DATA LISTING
+++++

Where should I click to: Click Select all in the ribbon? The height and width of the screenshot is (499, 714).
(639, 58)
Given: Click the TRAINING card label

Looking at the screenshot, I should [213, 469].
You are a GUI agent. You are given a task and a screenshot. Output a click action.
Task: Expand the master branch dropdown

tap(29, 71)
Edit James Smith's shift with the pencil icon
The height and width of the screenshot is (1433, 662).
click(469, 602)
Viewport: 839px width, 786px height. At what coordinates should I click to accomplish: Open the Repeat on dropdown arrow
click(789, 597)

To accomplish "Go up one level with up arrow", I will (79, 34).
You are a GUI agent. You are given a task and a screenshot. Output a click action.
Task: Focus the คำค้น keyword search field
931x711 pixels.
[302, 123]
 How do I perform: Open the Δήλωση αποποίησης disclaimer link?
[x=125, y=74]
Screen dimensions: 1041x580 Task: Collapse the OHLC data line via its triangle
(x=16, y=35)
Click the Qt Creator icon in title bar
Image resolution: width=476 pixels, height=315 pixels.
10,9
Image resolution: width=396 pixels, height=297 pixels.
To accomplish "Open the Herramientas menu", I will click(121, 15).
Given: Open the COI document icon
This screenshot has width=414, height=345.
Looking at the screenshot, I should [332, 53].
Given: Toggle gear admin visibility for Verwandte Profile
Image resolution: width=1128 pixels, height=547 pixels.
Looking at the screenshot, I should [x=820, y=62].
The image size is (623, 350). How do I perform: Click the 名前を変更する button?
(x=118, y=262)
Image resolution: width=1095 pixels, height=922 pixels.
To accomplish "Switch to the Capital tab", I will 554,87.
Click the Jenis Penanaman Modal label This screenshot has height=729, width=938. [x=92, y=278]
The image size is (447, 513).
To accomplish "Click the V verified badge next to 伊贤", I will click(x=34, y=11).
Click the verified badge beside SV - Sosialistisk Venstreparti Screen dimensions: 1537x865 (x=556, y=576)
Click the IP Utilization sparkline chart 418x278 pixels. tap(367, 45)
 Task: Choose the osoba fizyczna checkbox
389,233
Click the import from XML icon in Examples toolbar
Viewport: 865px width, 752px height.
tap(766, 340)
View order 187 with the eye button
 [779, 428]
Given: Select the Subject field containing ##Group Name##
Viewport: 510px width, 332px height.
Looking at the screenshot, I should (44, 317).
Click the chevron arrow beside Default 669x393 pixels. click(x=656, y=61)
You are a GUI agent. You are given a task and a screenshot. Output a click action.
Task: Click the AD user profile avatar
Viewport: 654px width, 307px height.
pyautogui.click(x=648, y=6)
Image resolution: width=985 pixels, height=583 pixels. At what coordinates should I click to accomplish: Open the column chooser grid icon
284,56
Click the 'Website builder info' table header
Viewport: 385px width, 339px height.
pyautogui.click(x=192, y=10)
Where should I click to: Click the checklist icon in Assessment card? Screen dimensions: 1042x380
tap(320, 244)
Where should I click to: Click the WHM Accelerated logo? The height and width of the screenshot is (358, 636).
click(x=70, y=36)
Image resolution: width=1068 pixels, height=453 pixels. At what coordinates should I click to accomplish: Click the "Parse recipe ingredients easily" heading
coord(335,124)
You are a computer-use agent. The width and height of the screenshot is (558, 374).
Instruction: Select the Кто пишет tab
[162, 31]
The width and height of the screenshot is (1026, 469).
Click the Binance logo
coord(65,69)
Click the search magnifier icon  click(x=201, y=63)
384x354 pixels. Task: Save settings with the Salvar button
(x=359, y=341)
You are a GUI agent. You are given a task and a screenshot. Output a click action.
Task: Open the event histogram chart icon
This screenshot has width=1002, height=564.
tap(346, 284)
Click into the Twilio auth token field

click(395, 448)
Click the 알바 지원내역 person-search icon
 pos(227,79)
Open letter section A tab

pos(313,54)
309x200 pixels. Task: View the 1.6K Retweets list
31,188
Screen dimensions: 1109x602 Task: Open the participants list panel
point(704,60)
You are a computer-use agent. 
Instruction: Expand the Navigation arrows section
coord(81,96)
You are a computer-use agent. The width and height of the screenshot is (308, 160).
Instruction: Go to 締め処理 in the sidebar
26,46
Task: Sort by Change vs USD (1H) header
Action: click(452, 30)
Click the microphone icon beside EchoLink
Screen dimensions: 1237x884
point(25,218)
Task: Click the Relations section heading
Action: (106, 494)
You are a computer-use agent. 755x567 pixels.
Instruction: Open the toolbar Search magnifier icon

+++++

TASK INSTRUCTIONS
Identify each line in the records above that contains the word "computer", and copy it out in full.

SOLUTION
You are a computer-use agent. The width and height of the screenshot is (558, 374).
You are a computer-use agent. 
You are a computer-use agent. The width and height of the screenshot is (308, 160).
You are a computer-use agent. 755x567 pixels.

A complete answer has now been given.